** TASK TO CARRY OUT **
How many lines of the material below contain the string "date"? Reply with the number alone.

Dataset excerpt
- - -
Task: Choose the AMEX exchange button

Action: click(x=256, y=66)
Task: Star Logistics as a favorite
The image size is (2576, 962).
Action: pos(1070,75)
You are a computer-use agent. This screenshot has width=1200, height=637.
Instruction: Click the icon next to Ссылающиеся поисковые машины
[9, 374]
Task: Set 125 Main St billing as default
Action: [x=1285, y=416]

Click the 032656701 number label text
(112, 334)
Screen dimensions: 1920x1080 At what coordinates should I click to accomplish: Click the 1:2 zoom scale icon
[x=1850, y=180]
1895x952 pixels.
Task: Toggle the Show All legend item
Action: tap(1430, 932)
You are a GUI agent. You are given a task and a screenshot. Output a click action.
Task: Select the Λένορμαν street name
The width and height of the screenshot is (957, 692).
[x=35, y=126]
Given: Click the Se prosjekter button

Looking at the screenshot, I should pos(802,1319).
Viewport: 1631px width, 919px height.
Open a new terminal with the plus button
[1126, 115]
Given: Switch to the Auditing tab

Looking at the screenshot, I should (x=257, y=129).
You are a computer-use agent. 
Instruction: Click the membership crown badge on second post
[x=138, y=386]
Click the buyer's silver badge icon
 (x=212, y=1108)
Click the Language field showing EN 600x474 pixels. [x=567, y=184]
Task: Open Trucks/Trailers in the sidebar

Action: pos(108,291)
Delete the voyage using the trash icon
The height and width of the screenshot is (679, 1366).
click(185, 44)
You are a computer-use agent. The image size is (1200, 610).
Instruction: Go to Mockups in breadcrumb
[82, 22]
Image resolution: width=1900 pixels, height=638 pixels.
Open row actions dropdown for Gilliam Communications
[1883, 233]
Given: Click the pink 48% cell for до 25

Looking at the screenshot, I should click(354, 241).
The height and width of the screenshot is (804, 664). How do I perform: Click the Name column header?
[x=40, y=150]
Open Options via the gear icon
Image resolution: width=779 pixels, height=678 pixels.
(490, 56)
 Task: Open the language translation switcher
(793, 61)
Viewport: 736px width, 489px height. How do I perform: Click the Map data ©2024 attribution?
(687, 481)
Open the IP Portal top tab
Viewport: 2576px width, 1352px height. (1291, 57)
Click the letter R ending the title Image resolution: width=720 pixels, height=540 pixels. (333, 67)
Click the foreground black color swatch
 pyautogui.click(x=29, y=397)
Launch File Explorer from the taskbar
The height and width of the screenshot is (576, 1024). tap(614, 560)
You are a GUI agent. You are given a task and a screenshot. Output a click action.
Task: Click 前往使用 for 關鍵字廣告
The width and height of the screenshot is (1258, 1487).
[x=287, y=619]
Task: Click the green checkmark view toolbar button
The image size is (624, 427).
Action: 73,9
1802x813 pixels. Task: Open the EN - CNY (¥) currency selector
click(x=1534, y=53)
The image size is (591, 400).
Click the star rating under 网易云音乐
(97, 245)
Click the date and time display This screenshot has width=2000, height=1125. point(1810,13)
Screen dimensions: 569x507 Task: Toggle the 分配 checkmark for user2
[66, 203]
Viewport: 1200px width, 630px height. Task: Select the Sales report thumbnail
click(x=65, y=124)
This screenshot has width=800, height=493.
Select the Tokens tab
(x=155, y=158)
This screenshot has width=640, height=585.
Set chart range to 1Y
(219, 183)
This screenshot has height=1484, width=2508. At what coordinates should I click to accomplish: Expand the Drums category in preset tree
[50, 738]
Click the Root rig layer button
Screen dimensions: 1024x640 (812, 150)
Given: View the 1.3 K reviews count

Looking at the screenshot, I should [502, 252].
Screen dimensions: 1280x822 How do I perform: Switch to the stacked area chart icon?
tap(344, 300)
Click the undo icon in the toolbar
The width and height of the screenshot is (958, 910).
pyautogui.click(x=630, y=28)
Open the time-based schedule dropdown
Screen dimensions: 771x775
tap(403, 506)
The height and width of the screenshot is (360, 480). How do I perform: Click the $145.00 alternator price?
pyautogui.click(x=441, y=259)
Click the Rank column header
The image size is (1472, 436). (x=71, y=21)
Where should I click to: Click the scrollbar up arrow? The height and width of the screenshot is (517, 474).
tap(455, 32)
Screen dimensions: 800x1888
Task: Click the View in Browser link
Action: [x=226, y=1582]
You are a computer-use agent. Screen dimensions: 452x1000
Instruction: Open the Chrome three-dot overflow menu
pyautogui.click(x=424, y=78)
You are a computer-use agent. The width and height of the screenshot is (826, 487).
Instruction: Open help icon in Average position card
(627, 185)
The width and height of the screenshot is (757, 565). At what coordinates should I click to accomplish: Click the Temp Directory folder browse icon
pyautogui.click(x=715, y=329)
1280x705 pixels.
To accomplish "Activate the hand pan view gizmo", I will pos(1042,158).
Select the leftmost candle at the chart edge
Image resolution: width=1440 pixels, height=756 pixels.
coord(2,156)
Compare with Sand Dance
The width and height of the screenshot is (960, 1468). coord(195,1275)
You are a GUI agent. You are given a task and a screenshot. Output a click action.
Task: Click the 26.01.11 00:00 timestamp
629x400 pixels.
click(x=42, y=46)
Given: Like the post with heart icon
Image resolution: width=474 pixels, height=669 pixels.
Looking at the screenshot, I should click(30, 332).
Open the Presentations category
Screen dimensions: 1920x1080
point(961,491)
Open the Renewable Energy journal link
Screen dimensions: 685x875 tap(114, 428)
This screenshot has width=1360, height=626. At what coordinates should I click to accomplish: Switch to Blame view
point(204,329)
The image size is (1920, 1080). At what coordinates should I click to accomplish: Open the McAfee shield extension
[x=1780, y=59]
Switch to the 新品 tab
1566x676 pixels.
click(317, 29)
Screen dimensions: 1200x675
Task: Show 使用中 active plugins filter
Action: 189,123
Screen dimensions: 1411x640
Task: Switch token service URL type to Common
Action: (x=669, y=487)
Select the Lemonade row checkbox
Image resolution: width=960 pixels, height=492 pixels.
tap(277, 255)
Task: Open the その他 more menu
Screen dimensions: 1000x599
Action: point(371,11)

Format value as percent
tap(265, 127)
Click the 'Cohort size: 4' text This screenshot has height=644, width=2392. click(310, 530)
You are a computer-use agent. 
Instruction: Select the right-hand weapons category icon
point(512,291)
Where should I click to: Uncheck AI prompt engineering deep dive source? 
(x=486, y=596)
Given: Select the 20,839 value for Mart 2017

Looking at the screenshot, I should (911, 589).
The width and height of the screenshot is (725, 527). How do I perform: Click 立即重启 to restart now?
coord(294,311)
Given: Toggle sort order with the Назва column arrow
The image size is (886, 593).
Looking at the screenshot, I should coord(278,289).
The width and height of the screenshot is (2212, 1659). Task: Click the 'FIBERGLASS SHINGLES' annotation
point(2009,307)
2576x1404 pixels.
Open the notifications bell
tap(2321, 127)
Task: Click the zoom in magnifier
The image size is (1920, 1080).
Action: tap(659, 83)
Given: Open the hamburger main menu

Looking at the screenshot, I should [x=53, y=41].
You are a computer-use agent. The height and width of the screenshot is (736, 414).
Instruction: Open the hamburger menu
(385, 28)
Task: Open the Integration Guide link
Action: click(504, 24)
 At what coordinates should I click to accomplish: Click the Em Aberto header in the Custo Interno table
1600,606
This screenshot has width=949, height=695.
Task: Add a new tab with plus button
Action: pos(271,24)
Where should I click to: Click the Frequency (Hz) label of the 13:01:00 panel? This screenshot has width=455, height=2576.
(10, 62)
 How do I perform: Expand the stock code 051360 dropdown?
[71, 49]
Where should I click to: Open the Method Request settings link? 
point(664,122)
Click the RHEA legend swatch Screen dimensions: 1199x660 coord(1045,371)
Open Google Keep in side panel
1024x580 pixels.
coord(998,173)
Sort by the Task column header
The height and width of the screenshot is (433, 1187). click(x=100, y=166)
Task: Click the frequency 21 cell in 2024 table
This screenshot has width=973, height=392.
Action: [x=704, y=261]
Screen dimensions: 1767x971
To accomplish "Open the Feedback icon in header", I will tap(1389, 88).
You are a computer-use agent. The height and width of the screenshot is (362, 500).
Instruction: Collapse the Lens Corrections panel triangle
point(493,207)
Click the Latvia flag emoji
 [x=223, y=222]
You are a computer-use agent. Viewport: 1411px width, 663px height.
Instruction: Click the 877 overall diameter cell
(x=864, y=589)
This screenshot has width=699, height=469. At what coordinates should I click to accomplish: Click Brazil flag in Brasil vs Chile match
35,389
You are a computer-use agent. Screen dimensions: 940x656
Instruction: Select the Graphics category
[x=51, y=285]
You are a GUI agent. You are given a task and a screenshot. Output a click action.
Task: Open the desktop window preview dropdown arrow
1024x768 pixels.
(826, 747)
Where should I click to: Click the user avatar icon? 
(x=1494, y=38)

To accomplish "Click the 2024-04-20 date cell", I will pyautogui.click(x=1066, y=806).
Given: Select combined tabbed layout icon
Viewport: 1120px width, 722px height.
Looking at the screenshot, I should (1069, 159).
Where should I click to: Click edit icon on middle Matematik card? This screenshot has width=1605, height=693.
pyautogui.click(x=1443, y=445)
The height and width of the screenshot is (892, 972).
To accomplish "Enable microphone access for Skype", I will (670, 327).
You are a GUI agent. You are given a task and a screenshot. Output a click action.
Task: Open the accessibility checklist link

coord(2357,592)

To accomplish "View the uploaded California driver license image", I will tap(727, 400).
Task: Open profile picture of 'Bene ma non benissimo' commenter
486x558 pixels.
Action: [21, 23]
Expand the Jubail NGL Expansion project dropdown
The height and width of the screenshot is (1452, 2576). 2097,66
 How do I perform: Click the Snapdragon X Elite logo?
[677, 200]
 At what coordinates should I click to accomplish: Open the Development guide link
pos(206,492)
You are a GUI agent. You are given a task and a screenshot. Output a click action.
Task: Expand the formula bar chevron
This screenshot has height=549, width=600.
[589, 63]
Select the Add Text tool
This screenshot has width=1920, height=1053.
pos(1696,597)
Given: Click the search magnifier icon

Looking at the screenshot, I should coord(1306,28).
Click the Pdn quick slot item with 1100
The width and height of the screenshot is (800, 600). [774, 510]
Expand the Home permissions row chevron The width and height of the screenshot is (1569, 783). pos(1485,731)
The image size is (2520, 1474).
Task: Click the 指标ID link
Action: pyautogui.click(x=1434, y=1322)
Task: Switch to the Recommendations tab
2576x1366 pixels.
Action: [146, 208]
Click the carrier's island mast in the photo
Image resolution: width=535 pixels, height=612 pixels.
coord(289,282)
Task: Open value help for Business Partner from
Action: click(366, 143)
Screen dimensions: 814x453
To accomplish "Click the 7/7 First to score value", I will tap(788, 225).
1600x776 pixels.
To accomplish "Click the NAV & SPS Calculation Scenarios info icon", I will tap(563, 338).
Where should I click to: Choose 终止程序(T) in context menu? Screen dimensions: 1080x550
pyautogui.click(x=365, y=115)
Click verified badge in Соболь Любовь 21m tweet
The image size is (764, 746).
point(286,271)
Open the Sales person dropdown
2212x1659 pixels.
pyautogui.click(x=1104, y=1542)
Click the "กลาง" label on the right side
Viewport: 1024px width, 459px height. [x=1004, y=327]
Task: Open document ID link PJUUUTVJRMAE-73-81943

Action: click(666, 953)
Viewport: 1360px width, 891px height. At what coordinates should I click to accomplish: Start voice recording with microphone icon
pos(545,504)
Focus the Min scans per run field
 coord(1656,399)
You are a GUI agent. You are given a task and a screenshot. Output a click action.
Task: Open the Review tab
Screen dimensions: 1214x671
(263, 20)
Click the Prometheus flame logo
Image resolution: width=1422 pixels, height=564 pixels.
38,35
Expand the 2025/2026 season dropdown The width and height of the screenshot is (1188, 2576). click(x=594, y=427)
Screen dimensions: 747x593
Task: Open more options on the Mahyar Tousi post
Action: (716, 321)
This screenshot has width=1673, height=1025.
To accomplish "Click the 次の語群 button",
- - -
** TASK RESPONSE **
2